(Collected data)

_ _ _ _ _

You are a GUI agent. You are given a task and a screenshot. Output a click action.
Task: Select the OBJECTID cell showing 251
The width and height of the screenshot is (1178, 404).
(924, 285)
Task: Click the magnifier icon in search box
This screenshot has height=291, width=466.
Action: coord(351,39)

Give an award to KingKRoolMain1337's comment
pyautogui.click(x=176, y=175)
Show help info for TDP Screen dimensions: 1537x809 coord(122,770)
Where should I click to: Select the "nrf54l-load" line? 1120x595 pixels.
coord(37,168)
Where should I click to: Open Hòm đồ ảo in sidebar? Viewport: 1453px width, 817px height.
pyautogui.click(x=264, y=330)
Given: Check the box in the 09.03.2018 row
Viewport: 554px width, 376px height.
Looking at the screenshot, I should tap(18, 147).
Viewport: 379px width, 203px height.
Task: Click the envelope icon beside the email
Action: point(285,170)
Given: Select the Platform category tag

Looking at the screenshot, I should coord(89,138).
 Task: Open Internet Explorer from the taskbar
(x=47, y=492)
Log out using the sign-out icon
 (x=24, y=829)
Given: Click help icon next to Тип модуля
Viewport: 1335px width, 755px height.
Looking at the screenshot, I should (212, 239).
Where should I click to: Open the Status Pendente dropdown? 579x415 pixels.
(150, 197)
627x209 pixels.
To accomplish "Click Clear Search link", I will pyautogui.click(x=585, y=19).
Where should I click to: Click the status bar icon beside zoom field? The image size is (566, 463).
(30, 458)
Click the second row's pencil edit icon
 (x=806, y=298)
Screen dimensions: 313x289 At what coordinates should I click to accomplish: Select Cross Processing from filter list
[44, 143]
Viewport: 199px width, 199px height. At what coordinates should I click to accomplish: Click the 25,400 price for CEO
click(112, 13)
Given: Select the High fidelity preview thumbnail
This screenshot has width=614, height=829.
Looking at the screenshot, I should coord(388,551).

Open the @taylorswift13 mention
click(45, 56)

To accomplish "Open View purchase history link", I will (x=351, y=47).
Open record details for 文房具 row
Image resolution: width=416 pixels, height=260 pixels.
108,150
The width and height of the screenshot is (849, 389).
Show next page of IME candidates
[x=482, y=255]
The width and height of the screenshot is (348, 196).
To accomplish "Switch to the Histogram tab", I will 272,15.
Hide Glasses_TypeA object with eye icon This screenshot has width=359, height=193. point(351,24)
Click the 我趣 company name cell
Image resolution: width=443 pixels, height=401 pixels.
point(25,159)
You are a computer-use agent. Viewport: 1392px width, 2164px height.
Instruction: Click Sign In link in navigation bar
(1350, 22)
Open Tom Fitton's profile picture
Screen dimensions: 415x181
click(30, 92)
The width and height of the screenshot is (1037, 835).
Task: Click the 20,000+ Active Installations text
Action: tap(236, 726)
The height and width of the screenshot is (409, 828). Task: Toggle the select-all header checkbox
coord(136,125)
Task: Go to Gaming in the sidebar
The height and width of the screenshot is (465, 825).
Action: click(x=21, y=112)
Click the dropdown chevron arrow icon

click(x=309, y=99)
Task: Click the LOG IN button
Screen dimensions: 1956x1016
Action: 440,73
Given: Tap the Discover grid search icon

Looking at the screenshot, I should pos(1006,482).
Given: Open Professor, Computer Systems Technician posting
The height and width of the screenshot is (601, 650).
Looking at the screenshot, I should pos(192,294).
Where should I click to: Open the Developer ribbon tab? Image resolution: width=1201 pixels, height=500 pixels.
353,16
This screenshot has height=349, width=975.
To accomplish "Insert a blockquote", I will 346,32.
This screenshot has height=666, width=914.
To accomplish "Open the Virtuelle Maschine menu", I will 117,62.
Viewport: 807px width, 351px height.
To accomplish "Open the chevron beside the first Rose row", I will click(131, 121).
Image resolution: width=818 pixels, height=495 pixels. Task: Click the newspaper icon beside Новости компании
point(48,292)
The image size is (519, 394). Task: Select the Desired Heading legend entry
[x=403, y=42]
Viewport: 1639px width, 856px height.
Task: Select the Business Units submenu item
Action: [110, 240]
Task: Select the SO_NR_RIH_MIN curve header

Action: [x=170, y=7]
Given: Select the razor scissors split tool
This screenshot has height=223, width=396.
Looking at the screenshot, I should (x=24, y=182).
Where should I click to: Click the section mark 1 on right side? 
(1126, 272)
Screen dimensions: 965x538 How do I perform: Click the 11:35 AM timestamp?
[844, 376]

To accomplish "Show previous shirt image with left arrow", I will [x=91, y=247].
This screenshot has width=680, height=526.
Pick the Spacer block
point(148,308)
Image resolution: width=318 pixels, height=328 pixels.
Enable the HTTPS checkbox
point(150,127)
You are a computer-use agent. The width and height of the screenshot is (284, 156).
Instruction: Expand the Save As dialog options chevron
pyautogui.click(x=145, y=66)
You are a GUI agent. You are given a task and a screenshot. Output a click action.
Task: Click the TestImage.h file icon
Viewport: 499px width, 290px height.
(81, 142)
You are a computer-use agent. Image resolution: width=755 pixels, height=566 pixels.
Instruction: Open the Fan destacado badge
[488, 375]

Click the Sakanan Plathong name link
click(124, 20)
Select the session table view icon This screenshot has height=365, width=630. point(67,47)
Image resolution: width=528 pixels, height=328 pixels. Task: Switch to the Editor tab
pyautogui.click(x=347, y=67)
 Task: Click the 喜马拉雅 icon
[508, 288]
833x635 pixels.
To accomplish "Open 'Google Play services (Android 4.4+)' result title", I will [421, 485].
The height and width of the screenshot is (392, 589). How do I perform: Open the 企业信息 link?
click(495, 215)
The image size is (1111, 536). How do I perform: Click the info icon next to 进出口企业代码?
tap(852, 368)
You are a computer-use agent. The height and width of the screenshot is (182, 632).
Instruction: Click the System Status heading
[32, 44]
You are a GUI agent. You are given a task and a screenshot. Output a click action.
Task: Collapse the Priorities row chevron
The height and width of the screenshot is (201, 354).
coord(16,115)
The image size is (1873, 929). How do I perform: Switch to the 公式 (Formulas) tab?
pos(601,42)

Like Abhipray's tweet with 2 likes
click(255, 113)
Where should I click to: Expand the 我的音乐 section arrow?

_ _ _ _ _

• WHAT IS EXPECTED: Copy out the range of lines above starting at the line with "Task: Select the OBJECTID cell showing 251" and ending at the line with "Given: Check the box in the 09.03.2018 row", exactly and including both.

• RESPONSE TO THIS TASK:
Task: Select the OBJECTID cell showing 251
The width and height of the screenshot is (1178, 404).
(924, 285)
Task: Click the magnifier icon in search box
This screenshot has height=291, width=466.
Action: coord(351,39)

Give an award to KingKRoolMain1337's comment
pyautogui.click(x=176, y=175)
Show help info for TDP Screen dimensions: 1537x809 coord(122,770)
Where should I click to: Select the "nrf54l-load" line? 1120x595 pixels.
coord(37,168)
Where should I click to: Open Hòm đồ ảo in sidebar? Viewport: 1453px width, 817px height.
pyautogui.click(x=264, y=330)
Given: Check the box in the 09.03.2018 row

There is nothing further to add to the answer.